Gracie Abrams plays it safe in ‘Good Riddance’

Back in 2020, Gracie Abrams made her presence known in the sad-girl pop scene with the release of her EP “minor.” Three years, another EP and two headlining tours later, Abrams has captured the attention and hearts of millions with her soft beats, hushed vocals and tear-jerking lyrics.

Abrams’ highly anticipated debut album “Good Riddance” was released on Friday, but it doesn’t exactly live up to the hype. The album fits comfortably within her discography, but it sticks to her classic sound to a fault.

Abrams’ musical evolution makes sense. She has slowly traded in dreamy synths and piano chords for subdued percussions and guitar as she has transitioned into collaborating almost exclusively with songwriter and producer Aaron Dessner – a name you might recognize from Taylor Swift’s 2020 albums, “folklore” and “evermore.”

It’s always welcome when an artist branches out into different styles and sounds from their debut, but I fear Abrams backed herself into a corner on “Good Riddance.” The majority of the songs on the album are credited solely to Abrams and Dessner, and this becomes obvious about three or four tracks in. Finishing the album becomes tedious when most of the songs maintain the same quiet vocals and acoustic instrumentation.

Abrams limited her range in her debut album. Photo courtesy of Apple Music, Wikipedia

Where the production falls short for me, the lyrics do not. I do wish that Abrams had been a little more ambitious with her choruses instead of repeating the same line, such as in “Where do we go now?” where she sings that question eight times in each chorus. However, her growth and maturity can be found in the lines of “Good Riddance,” which is satisfying to hear as someone who has been listening to her since the beginning.

Abrams tended to cast blame onto others in the past, but she is brutally honest and takes accountability for her actions in these songs. It’s apparent right off the bat with “Best” when she sings, “Used to lie to your face / Twenty times in a day” and “I wasn’t the best to you.”

The album is lyrically full of complexity, detailing the pain and back-and-forth that come from heartbreak. “Good Riddance” makes it clear that there’s never one person at fault when a relationship ends and that the feelings of sadness and longing come in waves.

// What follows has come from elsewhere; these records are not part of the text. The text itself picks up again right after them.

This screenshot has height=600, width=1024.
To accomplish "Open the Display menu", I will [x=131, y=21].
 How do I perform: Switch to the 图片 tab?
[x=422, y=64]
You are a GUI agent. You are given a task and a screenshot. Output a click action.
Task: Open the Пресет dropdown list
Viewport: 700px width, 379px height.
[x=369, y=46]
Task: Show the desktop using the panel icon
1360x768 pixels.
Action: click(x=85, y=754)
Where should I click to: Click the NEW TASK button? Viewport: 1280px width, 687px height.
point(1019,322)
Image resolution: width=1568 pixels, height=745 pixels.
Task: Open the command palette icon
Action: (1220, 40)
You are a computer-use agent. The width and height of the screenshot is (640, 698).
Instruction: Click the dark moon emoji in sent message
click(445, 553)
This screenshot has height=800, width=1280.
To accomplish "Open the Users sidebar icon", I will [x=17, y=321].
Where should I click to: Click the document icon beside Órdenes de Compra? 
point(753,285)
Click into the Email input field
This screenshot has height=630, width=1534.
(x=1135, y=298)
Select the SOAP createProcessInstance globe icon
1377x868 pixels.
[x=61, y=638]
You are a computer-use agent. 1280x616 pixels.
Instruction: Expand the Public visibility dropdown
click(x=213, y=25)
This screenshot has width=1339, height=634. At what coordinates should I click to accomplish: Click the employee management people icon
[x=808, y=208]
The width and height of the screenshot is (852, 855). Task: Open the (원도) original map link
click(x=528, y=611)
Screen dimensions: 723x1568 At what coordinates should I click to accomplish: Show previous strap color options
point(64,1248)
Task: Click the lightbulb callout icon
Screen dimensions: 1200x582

Abrams has no problem admitting that she wanted to leave the relationship in “I know it won’t work” when she sings “Heard you keep the extra closet empty / In case this year / I come back and stay throughout my twenties / What if I won’t? / How am I supposed to put that gently?” However, in songs like “Full machine” and “I should hate you,” it’s clear that she is not fully over it.

My favorites are “Best,” “Difficult” and “This is what the drugs are for.” It’s noteworthy that all three have compelling bridges. Abrams has always known how to write a good bridge. Even on the songs that were losing my interest, her bridges managed to pull my wandering mind back.

The final track “Right now” deserves some recognition, too. While the production is too slow for my taste, the storytelling is strongest here. The song encapsulates Abrams’ anxieties about growing up, which is a common theme within her music as a whole. Here she finally comes to terms with it and claims “I feel like myself right now,” creating a beautiful bookmark to the end of this chapter in her discography.

In the end, what “Good Riddance” is missing the most is variety. I miss Abrams’ poppier sound that is a staple on “minor” and her previous EP, “This Is What It Feels Like,” because it complements the slower songs while still meshing with her sound overall. 

“This Is What It Feels Like” struck the perfect balance by featuring softer songs from Dessner in equal numbers to more upbeat songs from producers Blake Slatkin and Joel Little. Abrams does both kinds of songs well, and I hope in the future she considers leaning into both again so that she can truly shine.